(Stored records)
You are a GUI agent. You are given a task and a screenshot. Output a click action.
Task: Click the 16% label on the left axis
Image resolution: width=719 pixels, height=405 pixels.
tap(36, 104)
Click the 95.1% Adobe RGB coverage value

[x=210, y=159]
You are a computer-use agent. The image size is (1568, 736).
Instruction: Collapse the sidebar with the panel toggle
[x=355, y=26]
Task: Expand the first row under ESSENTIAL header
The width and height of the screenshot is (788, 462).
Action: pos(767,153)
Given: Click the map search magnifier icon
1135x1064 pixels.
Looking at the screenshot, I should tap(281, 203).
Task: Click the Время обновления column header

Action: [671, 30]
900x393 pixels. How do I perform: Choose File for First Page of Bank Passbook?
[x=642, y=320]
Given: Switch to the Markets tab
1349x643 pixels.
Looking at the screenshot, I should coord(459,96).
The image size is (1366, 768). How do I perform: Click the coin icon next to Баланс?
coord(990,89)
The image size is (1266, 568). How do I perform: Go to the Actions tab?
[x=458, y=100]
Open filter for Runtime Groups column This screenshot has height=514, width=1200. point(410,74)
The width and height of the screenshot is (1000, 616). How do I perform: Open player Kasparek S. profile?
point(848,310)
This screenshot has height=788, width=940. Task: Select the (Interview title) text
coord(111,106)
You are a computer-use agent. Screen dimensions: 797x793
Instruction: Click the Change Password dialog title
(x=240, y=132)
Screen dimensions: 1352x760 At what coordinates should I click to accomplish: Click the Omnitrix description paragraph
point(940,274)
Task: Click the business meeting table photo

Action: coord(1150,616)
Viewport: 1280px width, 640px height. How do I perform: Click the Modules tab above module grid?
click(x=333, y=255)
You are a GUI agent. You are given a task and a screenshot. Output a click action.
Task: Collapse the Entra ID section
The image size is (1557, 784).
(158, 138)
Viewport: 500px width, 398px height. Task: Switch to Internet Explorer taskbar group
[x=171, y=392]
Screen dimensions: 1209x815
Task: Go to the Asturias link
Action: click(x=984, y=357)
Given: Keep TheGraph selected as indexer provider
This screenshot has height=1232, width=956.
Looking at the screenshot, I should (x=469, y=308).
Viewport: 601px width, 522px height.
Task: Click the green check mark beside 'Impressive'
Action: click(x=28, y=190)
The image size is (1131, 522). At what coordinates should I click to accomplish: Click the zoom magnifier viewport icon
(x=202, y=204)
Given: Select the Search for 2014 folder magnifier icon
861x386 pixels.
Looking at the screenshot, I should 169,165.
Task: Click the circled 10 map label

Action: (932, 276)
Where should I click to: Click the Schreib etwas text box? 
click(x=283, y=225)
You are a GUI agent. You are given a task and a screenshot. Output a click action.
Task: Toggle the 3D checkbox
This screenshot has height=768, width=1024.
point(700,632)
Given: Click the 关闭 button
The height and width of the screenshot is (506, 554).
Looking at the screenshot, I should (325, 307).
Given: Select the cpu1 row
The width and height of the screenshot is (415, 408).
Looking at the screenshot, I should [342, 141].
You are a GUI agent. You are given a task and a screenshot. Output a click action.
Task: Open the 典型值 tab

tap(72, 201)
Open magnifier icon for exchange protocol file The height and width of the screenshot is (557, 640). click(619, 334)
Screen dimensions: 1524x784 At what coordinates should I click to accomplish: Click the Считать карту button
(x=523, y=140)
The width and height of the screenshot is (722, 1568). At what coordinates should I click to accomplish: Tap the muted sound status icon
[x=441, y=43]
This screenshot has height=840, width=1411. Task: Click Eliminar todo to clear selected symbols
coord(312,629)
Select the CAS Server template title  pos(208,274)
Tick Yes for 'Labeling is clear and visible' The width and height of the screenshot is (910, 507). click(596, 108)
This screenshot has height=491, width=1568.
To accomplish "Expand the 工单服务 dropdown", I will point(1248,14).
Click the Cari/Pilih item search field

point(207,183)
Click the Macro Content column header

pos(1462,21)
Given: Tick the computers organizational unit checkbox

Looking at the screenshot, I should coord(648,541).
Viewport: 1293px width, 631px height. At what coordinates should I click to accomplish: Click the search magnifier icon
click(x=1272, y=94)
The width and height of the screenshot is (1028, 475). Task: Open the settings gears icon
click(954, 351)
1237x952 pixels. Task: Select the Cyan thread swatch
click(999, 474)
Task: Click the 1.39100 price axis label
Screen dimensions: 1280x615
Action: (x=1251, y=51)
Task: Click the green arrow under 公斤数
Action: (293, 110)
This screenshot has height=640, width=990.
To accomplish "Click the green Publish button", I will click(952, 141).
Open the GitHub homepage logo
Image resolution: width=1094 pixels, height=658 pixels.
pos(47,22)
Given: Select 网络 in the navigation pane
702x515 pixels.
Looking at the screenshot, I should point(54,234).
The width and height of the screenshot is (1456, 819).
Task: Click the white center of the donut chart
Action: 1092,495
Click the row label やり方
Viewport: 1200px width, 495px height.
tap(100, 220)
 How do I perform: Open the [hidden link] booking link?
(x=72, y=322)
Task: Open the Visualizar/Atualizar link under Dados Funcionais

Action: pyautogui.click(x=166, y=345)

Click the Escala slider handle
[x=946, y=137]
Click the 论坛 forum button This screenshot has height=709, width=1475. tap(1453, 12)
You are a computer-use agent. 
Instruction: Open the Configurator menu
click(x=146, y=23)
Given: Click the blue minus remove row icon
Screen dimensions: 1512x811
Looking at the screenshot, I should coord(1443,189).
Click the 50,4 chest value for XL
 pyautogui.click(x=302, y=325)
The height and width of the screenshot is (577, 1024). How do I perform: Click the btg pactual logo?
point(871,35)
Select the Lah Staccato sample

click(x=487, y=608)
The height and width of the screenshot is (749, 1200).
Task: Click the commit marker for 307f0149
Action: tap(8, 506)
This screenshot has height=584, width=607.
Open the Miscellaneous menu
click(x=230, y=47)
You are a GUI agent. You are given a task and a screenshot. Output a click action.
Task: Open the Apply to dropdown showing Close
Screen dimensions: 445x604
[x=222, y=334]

(Required action) Could you give the data above again, exact in every line?

(Your solution)
You are a GUI agent. You are given a task and a screenshot. Output a click action.
Task: Click the 16% label on the left axis
Image resolution: width=719 pixels, height=405 pixels.
tap(36, 104)
Click the 95.1% Adobe RGB coverage value

[x=210, y=159]
You are a computer-use agent. The image size is (1568, 736).
Instruction: Collapse the sidebar with the panel toggle
[x=355, y=26]
Task: Expand the first row under ESSENTIAL header
The width and height of the screenshot is (788, 462).
Action: pos(767,153)
Given: Click the map search magnifier icon
1135x1064 pixels.
Looking at the screenshot, I should tap(281, 203).
Task: Click the Время обновления column header

Action: [671, 30]
900x393 pixels. How do I perform: Choose File for First Page of Bank Passbook?
[x=642, y=320]
Given: Switch to the Markets tab
1349x643 pixels.
Looking at the screenshot, I should coord(459,96).
The image size is (1366, 768). How do I perform: Click the coin icon next to Баланс?
coord(990,89)
The image size is (1266, 568). How do I perform: Go to the Actions tab?
[x=458, y=100]
Open filter for Runtime Groups column This screenshot has height=514, width=1200. point(410,74)
The width and height of the screenshot is (1000, 616). How do I perform: Open player Kasparek S. profile?
point(848,310)
This screenshot has height=788, width=940. Task: Select the (Interview title) text
coord(111,106)
You are a computer-use agent. Screen dimensions: 797x793
Instruction: Click the Change Password dialog title
(x=240, y=132)
Screen dimensions: 1352x760 At what coordinates should I click to accomplish: Click the Omnitrix description paragraph
point(940,274)
Task: Click the business meeting table photo

Action: coord(1150,616)
Viewport: 1280px width, 640px height. How do I perform: Click the Modules tab above module grid?
click(x=333, y=255)
You are a GUI agent. You are given a task and a screenshot. Output a click action.
Task: Collapse the Entra ID section
The image size is (1557, 784).
(158, 138)
Viewport: 500px width, 398px height. Task: Switch to Internet Explorer taskbar group
[x=171, y=392]
Screen dimensions: 1209x815
Task: Go to the Asturias link
Action: click(x=984, y=357)
Given: Keep TheGraph selected as indexer provider
This screenshot has height=1232, width=956.
Looking at the screenshot, I should (x=469, y=308).
Viewport: 601px width, 522px height.
Task: Click the green check mark beside 'Impressive'
Action: click(x=28, y=190)
The image size is (1131, 522). At what coordinates should I click to accomplish: Click the zoom magnifier viewport icon
(x=202, y=204)
Given: Select the Search for 2014 folder magnifier icon
861x386 pixels.
Looking at the screenshot, I should 169,165.
Task: Click the circled 10 map label

Action: (932, 276)
Where should I click to: Click the Schreib etwas text box? 
click(x=283, y=225)
You are a GUI agent. You are given a task and a screenshot. Output a click action.
Task: Toggle the 3D checkbox
This screenshot has height=768, width=1024.
point(700,632)
Given: Click the 关闭 button
The height and width of the screenshot is (506, 554).
Looking at the screenshot, I should (325, 307).
Given: Select the cpu1 row
The width and height of the screenshot is (415, 408).
Looking at the screenshot, I should [342, 141].
You are a GUI agent. You are given a task and a screenshot. Output a click action.
Task: Open the 典型值 tab

tap(72, 201)
Open magnifier icon for exchange protocol file The height and width of the screenshot is (557, 640). click(619, 334)
Screen dimensions: 1524x784 At what coordinates should I click to accomplish: Click the Считать карту button
(x=523, y=140)
The width and height of the screenshot is (722, 1568). At what coordinates should I click to accomplish: Tap the muted sound status icon
[x=441, y=43]
This screenshot has height=840, width=1411. Task: Click Eliminar todo to clear selected symbols
coord(312,629)
Select the CAS Server template title  pos(208,274)
Tick Yes for 'Labeling is clear and visible' The width and height of the screenshot is (910, 507). click(596, 108)
This screenshot has height=491, width=1568.
To accomplish "Expand the 工单服务 dropdown", I will point(1248,14).
Click the Cari/Pilih item search field

point(207,183)
Click the Macro Content column header

pos(1462,21)
Given: Tick the computers organizational unit checkbox

Looking at the screenshot, I should coord(648,541).
Viewport: 1293px width, 631px height. At what coordinates should I click to accomplish: Click the search magnifier icon
click(x=1272, y=94)
The width and height of the screenshot is (1028, 475). Task: Open the settings gears icon
click(954, 351)
1237x952 pixels. Task: Select the Cyan thread swatch
click(999, 474)
Task: Click the 1.39100 price axis label
Screen dimensions: 1280x615
Action: (x=1251, y=51)
Task: Click the green arrow under 公斤数
Action: (293, 110)
This screenshot has height=640, width=990.
To accomplish "Click the green Publish button", I will click(952, 141).
Open the GitHub homepage logo
Image resolution: width=1094 pixels, height=658 pixels.
pos(47,22)
Given: Select 网络 in the navigation pane
702x515 pixels.
Looking at the screenshot, I should point(54,234).
The width and height of the screenshot is (1456, 819).
Task: Click the white center of the donut chart
Action: 1092,495
Click the row label やり方
Viewport: 1200px width, 495px height.
tap(100, 220)
 How do I perform: Open the [hidden link] booking link?
(x=72, y=322)
Task: Open the Visualizar/Atualizar link under Dados Funcionais

Action: pyautogui.click(x=166, y=345)

Click the Escala slider handle
[x=946, y=137]
Click the 论坛 forum button This screenshot has height=709, width=1475. tap(1453, 12)
You are a computer-use agent. 
Instruction: Open the Configurator menu
click(x=146, y=23)
Given: Click the blue minus remove row icon
Screen dimensions: 1512x811
Looking at the screenshot, I should coord(1443,189).
Click the 50,4 chest value for XL
 pyautogui.click(x=302, y=325)
The height and width of the screenshot is (577, 1024). How do I perform: Click the btg pactual logo?
point(871,35)
Select the Lah Staccato sample

click(x=487, y=608)
The height and width of the screenshot is (749, 1200).
Task: Click the commit marker for 307f0149
Action: tap(8, 506)
This screenshot has height=584, width=607.
Open the Miscellaneous menu
click(x=230, y=47)
You are a GUI agent. You are given a task and a screenshot. Output a click action.
Task: Open the Apply to dropdown showing Close
Screen dimensions: 445x604
[x=222, y=334]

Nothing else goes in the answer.